── Material provided ──
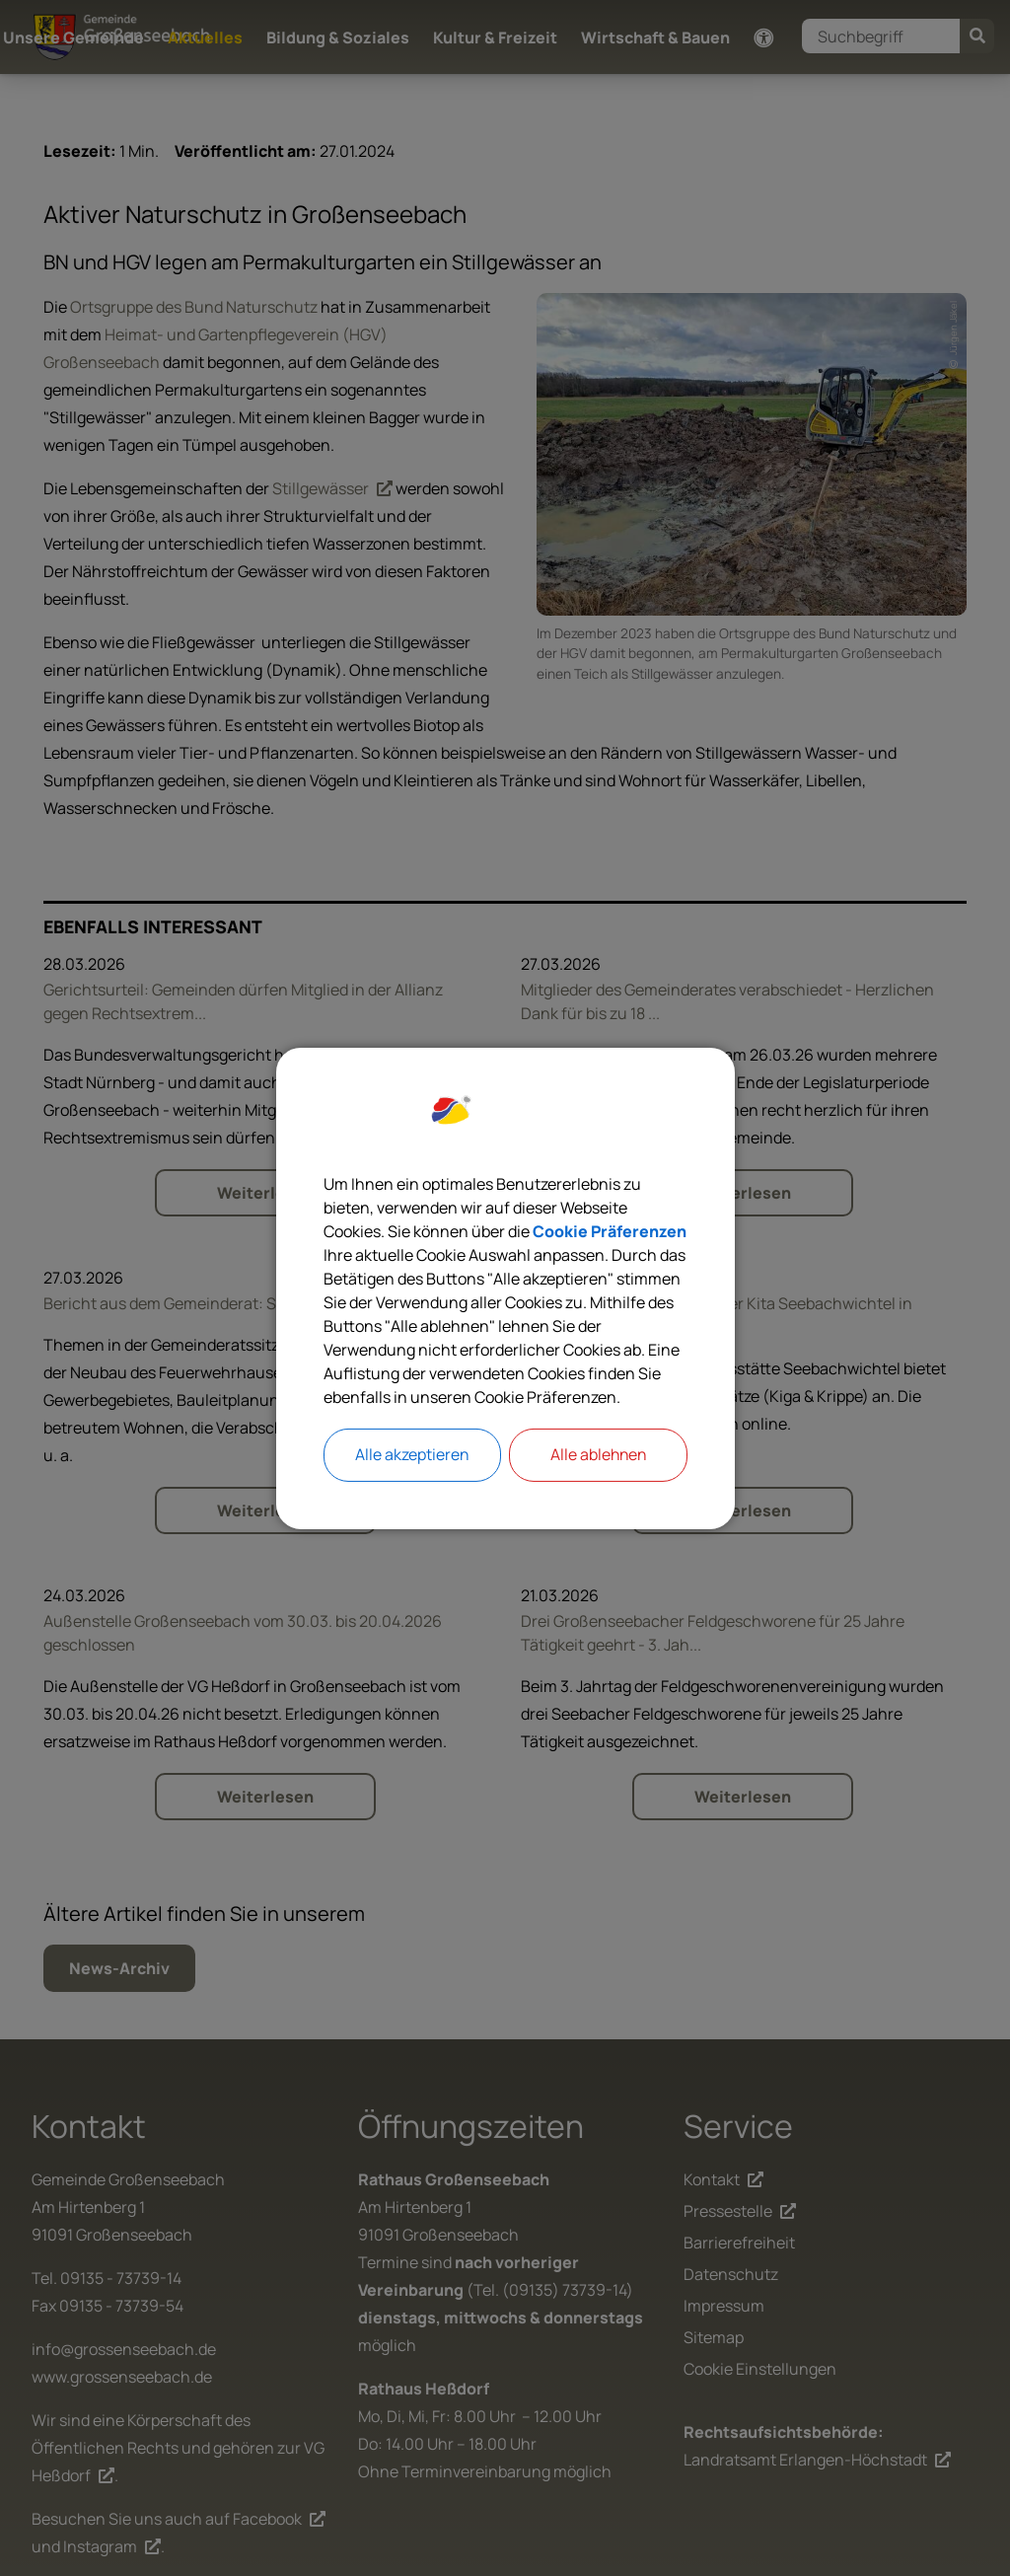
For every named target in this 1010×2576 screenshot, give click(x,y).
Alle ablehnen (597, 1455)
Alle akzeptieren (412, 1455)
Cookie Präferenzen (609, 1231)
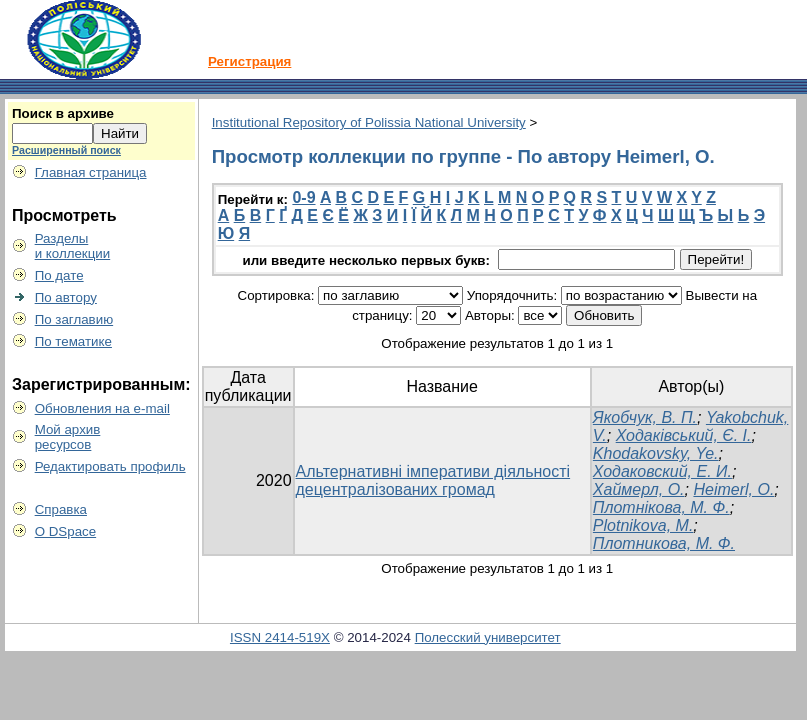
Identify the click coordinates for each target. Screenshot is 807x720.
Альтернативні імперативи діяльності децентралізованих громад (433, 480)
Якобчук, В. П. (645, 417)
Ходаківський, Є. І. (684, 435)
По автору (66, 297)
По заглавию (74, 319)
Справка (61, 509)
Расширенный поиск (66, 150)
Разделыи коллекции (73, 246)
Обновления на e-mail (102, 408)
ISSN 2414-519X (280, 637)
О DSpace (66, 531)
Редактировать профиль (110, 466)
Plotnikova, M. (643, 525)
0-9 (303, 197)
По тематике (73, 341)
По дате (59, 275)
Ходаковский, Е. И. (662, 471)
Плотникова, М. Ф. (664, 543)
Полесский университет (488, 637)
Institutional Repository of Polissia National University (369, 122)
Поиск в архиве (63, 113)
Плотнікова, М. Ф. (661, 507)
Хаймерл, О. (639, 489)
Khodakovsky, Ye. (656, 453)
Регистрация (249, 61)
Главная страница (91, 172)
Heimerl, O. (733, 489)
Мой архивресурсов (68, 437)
───
**Short task:** Print the listing above word for word, leaving out the pictures.

**Answer to this exercise:**
For every named target in this 1010×2576 screenshot, give click(x,y).
Alle ablehnen (597, 1455)
Alle akzeptieren (412, 1455)
Cookie Präferenzen (609, 1231)
Identify the click coordinates for each target. Screenshot is 807x720.
Альтернативні імперативи діяльності децентралізованих громад (433, 480)
Якобчук, В. П. (645, 417)
Ходаківський, Є. І. (684, 435)
По автору (66, 297)
По заглавию (74, 319)
Справка (61, 509)
Расширенный поиск (66, 150)
Разделыи коллекции (73, 246)
Обновления на e-mail (102, 408)
ISSN 2414-519X (280, 637)
О DSpace (66, 531)
Редактировать профиль (110, 466)
Plotnikova, M. (643, 525)
0-9 (303, 197)
По тематике (73, 341)
По дате (59, 275)
Ходаковский, Е. И. (662, 471)
Плотникова, М. Ф. (664, 543)
Полесский университет (488, 637)
Institutional Repository of Polissia National University (369, 122)
Поиск в архиве (63, 113)
Плотнікова, М. Ф. (661, 507)
Хаймерл, О. (639, 489)
Khodakovsky, Ye. (656, 453)
Регистрация (249, 61)
Главная страница (91, 172)
Heimerl, O. (733, 489)
Мой архивресурсов (68, 437)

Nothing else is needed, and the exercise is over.